Introduction: In the 2015 World Health Organization classification, invasive mucinous adenocarcinoma (IMA) is categorized as one of various subtypes of lung invasive adenocarcinoma (ADC). However, no comprehensive analysis regarding the clinicoradiologic and prognostic features of IMA has been reported. We aimed to report prognostic factors in IMA and to compare the prognosis of IMAs with that of nonmucinous ADCs.
Methods: We included 81 patients with a solitary IMA of the lung and analyzed them from the standpoint of clinicoradiologic presentation. Survival rates were assessed and compared with those of 646 resected solitary invasive nonmucinous ADCs.
Results: Patients with IMA showed longer disease-free survival (DFS) than did those with nonmucinous ADCs, whereas overall survival (OS) did not differ significantly (p = 0.023 and p = 0.824, respectively).

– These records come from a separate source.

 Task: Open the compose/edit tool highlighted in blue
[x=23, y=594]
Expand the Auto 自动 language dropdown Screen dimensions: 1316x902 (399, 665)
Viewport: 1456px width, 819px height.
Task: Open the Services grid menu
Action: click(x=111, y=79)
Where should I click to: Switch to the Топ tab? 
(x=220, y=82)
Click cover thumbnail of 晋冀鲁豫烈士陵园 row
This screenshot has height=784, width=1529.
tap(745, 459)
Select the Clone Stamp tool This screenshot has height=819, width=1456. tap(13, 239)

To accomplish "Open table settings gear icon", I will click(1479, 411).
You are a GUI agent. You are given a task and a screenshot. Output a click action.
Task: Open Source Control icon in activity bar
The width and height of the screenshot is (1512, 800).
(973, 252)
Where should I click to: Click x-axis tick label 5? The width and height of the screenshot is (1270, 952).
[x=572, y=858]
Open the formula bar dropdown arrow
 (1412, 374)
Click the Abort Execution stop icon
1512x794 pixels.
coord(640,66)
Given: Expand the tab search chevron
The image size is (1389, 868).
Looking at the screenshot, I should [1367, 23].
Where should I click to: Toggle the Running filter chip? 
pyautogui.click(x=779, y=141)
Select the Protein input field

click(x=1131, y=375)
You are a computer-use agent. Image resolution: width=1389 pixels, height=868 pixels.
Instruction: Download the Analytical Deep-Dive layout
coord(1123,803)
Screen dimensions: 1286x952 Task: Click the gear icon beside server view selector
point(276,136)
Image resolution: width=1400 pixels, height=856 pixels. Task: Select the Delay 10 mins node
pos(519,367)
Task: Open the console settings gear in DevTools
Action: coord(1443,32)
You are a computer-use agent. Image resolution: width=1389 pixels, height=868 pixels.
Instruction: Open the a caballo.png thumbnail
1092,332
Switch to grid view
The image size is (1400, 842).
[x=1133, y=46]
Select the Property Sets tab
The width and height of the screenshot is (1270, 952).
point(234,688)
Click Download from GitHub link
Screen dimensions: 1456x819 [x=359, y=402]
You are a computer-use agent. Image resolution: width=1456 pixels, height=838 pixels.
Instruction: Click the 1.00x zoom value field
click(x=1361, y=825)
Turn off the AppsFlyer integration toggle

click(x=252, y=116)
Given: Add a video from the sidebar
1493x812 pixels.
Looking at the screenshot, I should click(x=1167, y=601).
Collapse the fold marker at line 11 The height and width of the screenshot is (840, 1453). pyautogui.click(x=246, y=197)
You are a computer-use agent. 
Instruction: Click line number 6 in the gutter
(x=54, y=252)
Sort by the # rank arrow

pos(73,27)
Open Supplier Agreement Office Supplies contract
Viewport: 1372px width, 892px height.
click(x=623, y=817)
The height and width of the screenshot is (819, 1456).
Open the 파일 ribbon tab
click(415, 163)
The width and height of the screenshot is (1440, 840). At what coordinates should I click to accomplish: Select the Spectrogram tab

The DFS of patients with IMA was between that of patients with lepidic predominant (low-grade) and acinar/papillary predominant (intermediate-grade) ADC. In terms of OS, the survival curve of IMA was similar to that of acinar/papillary predominant ADC. Multivariate analysis revealed that tumor size (hazard ratio [HR] = 1.370, 95% confidence interval [CI]: 1.141-1.645, p = 0.001) and maximum standardized uptake value (HR = 1.338, 95% CI: 1.160-1.544, p < 0.001) were independent poor prognostic predictors for DFS. Regarding OS, tumor size (HR = 1.309, 95% CI: 1.092-1.570; p = 0.004) was the only predictor of poor prognosis.
Conclusion: Patients with IMA demonstrate a DFS between that of patients with low-grade nonmucinous ADC and that of patients with intermediate-grade nonmucinous ADC and an OS similar to that of patients with intermediate-grade nonmucinous ADC. In IMA, tumor size and maximum standardized uptake value are the factors related to mitigating DFS and tumor size is the only predictor for reduced OS.
Keywords: Adenocarcinoma; Classification; Lung; Mucinous; Prognosis.